[Saved data entries]
--- START ---

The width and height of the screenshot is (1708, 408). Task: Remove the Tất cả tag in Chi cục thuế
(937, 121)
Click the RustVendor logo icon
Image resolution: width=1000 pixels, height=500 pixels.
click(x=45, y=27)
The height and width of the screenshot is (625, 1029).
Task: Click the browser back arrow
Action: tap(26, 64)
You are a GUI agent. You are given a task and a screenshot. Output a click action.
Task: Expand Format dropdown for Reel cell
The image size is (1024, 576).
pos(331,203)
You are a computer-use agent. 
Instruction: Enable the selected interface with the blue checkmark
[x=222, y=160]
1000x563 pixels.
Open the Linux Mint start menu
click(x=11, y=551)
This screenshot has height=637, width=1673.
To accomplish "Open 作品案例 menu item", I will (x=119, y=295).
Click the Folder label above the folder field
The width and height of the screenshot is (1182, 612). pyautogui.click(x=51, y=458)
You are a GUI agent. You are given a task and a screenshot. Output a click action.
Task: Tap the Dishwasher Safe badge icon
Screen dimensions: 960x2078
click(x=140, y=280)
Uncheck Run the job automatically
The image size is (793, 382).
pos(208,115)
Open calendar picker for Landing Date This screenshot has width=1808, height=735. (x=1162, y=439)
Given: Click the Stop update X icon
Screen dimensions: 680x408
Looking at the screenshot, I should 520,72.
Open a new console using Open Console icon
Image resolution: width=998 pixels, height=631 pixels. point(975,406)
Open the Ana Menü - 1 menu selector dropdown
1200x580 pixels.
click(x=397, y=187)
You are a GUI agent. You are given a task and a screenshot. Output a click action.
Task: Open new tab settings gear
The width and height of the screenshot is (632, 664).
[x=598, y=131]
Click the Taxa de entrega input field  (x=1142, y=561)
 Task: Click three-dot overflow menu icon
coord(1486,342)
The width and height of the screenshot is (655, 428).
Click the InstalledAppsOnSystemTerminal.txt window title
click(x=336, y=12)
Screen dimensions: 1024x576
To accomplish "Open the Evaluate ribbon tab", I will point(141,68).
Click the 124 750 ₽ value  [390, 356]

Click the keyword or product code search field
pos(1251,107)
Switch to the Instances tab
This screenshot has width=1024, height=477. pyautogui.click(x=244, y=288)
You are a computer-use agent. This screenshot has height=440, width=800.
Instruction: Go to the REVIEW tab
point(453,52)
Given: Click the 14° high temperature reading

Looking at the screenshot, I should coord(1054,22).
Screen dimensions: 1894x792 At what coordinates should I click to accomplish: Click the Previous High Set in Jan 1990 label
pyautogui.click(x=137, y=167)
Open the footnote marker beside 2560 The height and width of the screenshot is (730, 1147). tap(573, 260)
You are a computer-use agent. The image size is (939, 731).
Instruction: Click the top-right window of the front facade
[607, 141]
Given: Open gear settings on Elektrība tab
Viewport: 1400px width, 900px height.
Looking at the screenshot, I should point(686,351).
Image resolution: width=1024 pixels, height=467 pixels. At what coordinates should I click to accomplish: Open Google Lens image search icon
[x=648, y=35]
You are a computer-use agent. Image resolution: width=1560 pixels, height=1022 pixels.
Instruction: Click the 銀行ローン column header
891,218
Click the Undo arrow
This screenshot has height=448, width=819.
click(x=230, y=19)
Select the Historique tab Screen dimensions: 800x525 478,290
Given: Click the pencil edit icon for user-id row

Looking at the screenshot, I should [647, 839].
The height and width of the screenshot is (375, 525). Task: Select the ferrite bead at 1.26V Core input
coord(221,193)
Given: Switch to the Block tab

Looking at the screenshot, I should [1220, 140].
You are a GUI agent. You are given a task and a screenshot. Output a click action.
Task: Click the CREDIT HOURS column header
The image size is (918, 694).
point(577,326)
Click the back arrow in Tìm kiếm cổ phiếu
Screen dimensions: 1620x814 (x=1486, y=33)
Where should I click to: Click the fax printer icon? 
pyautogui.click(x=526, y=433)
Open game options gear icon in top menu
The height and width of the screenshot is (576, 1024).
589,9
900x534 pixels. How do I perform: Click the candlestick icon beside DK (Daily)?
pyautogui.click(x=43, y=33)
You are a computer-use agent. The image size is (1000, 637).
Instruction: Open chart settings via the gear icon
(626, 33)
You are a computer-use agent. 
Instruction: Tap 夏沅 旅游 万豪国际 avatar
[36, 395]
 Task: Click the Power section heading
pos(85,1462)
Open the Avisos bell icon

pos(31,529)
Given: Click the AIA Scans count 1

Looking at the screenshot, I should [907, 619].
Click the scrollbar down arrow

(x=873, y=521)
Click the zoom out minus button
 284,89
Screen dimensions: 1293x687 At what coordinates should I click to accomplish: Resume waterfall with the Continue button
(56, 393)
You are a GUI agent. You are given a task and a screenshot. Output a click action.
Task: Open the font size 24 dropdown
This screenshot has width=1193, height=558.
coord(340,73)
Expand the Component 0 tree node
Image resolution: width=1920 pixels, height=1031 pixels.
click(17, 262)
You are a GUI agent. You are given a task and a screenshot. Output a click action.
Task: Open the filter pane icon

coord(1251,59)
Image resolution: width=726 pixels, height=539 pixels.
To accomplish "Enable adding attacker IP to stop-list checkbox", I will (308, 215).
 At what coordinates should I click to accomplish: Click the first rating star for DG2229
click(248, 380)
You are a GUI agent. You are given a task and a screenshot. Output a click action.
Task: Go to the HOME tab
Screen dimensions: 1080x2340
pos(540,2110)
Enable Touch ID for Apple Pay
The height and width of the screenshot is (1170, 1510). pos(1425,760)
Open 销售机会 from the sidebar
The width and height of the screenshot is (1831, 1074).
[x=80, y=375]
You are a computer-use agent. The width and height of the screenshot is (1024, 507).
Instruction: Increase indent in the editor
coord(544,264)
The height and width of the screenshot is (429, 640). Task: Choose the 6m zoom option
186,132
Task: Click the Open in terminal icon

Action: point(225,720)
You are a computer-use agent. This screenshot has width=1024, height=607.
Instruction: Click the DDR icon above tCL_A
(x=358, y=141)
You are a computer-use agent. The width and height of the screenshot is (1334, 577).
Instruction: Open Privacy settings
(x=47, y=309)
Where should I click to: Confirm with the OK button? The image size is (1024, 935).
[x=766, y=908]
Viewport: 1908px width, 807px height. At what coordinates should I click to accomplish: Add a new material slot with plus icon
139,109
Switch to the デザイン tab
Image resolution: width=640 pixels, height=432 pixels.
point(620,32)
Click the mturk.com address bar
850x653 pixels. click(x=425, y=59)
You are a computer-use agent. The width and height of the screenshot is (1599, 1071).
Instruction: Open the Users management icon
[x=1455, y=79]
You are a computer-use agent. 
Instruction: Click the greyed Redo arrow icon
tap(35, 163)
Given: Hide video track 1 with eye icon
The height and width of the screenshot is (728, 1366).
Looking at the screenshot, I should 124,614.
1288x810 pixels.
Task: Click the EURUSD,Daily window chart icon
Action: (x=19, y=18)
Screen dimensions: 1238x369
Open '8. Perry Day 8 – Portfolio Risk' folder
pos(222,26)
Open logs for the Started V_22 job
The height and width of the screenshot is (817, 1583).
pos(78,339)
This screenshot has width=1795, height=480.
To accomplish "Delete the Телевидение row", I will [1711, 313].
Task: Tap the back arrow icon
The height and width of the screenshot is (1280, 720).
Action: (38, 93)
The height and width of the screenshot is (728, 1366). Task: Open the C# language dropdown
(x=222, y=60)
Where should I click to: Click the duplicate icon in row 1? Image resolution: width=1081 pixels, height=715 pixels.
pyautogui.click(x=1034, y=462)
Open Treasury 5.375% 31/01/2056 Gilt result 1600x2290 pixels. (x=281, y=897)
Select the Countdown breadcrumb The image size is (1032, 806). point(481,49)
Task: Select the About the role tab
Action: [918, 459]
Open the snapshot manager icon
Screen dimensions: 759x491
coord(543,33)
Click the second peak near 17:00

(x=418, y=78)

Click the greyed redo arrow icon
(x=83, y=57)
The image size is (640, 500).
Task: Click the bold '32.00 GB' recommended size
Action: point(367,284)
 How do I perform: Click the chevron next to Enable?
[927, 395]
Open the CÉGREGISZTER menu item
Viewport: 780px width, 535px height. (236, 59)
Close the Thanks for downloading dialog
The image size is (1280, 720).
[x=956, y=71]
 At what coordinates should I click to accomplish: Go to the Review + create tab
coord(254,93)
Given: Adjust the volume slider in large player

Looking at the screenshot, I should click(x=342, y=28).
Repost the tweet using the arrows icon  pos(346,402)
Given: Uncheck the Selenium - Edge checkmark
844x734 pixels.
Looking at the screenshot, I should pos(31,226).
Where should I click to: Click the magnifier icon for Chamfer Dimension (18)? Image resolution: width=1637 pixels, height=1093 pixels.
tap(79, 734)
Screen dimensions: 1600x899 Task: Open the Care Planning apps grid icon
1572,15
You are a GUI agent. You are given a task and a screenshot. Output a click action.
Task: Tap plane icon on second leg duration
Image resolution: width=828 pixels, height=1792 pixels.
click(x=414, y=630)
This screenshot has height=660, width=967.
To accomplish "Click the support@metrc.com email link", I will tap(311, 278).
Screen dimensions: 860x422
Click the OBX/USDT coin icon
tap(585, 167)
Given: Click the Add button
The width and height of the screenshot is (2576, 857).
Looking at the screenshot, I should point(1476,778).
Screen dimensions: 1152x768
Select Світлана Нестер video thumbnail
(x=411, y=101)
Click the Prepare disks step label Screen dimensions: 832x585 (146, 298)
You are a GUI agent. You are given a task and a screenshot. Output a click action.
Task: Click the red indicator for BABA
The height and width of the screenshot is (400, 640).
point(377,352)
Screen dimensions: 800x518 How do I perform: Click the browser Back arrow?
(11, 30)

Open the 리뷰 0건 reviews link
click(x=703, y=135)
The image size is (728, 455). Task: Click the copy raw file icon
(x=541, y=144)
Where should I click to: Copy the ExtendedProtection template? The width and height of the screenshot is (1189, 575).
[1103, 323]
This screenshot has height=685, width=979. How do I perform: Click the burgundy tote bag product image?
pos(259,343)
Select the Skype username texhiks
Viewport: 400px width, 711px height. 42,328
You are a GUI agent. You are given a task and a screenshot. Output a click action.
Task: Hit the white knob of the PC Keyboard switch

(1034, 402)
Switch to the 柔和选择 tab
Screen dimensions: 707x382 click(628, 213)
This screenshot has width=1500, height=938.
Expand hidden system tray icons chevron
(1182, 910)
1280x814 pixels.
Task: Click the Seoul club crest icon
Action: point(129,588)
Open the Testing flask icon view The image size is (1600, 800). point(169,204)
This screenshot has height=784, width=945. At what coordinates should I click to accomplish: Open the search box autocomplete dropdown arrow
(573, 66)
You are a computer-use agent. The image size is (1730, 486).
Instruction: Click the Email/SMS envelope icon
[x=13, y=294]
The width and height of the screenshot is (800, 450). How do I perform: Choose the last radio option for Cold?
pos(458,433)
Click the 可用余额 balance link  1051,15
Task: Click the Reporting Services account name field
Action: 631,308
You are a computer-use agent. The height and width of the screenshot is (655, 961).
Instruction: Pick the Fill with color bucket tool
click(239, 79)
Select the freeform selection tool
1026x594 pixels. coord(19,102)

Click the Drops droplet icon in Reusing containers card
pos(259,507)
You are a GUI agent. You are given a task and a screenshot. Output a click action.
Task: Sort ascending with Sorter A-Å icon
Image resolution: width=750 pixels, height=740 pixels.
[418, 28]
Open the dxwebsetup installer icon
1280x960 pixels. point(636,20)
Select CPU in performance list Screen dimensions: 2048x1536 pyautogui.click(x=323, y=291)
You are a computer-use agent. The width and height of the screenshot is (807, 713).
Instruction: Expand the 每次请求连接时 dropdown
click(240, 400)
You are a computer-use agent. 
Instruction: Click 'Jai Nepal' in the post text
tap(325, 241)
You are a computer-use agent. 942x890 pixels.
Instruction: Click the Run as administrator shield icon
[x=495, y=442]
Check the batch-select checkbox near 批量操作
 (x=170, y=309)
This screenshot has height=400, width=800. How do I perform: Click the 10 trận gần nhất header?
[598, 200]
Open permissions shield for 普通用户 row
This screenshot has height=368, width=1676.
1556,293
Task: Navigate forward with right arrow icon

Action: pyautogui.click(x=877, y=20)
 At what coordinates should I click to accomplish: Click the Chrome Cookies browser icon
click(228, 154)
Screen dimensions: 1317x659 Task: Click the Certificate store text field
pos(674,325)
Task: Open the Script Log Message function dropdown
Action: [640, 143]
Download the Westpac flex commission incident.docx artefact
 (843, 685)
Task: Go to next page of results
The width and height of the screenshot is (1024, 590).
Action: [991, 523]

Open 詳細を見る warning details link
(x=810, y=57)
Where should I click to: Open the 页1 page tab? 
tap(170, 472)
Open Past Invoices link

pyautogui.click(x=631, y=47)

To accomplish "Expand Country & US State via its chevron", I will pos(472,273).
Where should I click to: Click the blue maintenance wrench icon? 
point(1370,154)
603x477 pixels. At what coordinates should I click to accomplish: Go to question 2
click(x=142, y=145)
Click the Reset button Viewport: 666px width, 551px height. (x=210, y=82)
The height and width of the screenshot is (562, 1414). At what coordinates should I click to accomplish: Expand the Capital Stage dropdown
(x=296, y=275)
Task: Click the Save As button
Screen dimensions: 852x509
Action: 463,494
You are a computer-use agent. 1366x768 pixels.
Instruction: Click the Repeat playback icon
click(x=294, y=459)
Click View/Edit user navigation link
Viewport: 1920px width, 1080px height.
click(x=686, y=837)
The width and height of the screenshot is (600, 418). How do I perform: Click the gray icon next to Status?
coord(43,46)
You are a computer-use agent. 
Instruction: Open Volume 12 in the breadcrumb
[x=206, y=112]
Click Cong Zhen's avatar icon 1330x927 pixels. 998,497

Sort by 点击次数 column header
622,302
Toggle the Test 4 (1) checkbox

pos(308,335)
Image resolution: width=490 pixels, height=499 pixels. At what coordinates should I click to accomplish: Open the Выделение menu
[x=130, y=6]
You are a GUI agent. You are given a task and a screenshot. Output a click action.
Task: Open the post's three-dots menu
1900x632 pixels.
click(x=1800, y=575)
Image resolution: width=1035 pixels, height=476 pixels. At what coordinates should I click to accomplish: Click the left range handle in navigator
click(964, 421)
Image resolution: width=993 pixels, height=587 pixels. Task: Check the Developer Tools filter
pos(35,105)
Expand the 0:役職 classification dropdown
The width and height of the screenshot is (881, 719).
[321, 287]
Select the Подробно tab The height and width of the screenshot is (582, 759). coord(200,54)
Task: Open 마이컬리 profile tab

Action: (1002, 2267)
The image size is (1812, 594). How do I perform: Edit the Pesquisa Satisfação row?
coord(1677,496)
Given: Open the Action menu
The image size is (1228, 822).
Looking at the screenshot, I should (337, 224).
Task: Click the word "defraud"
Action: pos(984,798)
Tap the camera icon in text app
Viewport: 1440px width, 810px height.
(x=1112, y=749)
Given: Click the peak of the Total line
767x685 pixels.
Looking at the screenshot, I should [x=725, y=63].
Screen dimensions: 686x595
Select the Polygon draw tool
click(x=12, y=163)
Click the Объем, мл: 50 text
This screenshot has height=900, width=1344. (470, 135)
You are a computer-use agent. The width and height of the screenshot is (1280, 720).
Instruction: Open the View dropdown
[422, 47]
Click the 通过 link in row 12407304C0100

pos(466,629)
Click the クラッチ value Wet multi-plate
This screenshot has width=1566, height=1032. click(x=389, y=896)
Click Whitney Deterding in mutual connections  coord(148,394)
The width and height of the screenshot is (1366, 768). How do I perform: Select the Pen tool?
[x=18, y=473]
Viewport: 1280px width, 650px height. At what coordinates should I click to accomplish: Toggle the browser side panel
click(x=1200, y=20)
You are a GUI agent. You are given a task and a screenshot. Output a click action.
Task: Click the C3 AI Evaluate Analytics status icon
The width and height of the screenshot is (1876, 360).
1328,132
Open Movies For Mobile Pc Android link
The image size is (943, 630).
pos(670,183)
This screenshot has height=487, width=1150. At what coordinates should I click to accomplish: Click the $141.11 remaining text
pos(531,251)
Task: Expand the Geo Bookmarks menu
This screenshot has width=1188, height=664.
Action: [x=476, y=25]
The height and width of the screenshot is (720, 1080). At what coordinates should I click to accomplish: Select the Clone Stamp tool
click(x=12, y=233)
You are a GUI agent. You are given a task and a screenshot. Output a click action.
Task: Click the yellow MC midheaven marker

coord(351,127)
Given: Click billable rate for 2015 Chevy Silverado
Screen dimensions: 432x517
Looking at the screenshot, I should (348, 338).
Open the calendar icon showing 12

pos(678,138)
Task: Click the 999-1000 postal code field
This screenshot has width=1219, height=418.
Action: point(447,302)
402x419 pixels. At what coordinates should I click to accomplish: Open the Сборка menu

--- END ---

Your answer must be a single number: the count of lines in the records above that contain "Evaluate".

2